丧失正常组织结构、细胞极性和生长抑制是上皮细胞癌变早期发生的重要特征。HIF1α是肿瘤发生和发展的重要因子。我们发现，RHBDF1 在临床乳腺癌中的表达水平与癌症的发展、转移、复发及不良预后密切相关，并能促进HIF1α的稳定性，其siRNA 可引起癌细胞凋亡或自噬，抑制肿瘤模型生长；RHBDF1 过表达能够误调细胞极性蛋白Par3 和Par6，抑制乳腺腺泡正常结构形成和生长抑制，降低凋亡信号，增加生长信号。本项目将从分子、细胞、组织、整体等层次，对RHBDF1 如何调节HIF1α、Par3 和Par6 及其促进上皮细胞癌变早期特征发生的分子机理进行深入研究，为揭示癌变机理、确立抗癌新靶标及治疗和预防癌症提供新理论、新策略。

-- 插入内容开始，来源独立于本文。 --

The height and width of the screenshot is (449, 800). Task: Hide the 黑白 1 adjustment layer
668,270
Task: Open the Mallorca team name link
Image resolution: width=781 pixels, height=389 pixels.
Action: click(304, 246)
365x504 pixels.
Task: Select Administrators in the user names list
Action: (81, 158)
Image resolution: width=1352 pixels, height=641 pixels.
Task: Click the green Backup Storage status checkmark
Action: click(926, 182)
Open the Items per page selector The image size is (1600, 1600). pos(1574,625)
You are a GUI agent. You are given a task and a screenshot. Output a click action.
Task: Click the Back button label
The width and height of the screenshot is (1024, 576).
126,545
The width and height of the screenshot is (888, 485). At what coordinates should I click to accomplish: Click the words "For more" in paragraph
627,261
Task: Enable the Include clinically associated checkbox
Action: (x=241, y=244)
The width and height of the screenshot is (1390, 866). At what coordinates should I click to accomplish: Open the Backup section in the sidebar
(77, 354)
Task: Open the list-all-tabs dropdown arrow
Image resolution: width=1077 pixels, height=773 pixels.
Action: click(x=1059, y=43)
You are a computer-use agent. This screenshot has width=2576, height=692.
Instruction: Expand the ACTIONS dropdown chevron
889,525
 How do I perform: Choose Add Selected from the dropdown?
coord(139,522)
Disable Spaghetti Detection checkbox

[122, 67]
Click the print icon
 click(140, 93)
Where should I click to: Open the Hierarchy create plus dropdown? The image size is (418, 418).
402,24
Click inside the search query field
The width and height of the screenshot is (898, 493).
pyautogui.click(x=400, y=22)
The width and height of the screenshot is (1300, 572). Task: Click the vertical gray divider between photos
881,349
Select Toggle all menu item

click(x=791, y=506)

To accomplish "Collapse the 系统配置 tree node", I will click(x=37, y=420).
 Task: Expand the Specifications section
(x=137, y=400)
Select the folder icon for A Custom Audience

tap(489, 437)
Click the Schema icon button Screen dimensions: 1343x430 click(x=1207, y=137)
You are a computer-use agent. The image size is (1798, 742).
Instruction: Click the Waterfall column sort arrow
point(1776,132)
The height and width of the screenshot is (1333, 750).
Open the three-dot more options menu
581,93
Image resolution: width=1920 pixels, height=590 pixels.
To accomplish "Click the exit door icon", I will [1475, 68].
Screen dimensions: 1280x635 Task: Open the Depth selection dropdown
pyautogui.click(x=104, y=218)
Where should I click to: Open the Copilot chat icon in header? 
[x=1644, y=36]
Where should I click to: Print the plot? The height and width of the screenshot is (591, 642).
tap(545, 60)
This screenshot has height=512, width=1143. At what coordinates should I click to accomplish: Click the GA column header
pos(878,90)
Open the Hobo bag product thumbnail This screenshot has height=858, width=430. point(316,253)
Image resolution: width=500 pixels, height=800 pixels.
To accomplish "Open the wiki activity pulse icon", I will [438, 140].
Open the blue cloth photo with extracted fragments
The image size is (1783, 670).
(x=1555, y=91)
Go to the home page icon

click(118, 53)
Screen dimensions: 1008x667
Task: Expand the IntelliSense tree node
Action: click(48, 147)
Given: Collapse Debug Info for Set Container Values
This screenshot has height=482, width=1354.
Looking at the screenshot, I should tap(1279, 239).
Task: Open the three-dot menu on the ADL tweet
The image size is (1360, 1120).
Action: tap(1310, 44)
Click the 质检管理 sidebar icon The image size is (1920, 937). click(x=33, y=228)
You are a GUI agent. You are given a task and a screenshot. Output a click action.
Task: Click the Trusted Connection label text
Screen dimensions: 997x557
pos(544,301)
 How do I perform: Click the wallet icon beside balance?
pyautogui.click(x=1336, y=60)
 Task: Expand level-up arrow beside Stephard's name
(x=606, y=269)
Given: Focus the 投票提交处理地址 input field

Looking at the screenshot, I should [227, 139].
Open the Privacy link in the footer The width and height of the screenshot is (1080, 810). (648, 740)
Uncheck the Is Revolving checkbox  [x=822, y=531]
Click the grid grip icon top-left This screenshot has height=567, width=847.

Loss of normal tissue architecture, cell polarity, and growth arrest are important primary characteristics of epithelial carcinogenesis. HIF1α is an important factor in tumor development and progression. We recently discovered that elevated RHBDF1 expression levels in invasive breast cancer under clinical conditions exhibited a strong correlation with increased lymph node and distant metastasis, more frequent local recurrence, and poorer prognosis. Treatment of breast cancer or head and neck cancer cells with RHBDF1 siRNA resulted in apoptosis or autophagy. Treatment of tumor-bearing mice with the siRNA led to tumor growth inhibition. We also found that overexpressed-RHBDF1 in mammary cell line MCF-10A may inhibit apoptotic signal, increase growth signals, prevent the formation of the mammary acinar normal architecture and growth arrest. In addition, overexpressed-RHBDF1 in mammary cell line MCF-10A can misregulated epithelial cell polarity proteins (Par3 and Par6), enhance the stabilization of HIF1α, and reduce caspase3 and increase pAKT in the graft cells of the immunodeficient nude mice. Based on these findings, we will focus on researching that RHBDF1 how to modulate the key proteins, HIF1α, Par3, and Par6, for epithelial carcinogenesis and the primary characteristics of cell carcinogenesis from the level of molecular, cellular, tissue, and the overall. Findings from these studies should not only give rise to important insights into the relationships of RHBDF1, HIF1α, loss cell polarity, and epithelial tumorigenesis, but also provide a novel target for the development of new anticancer approaches.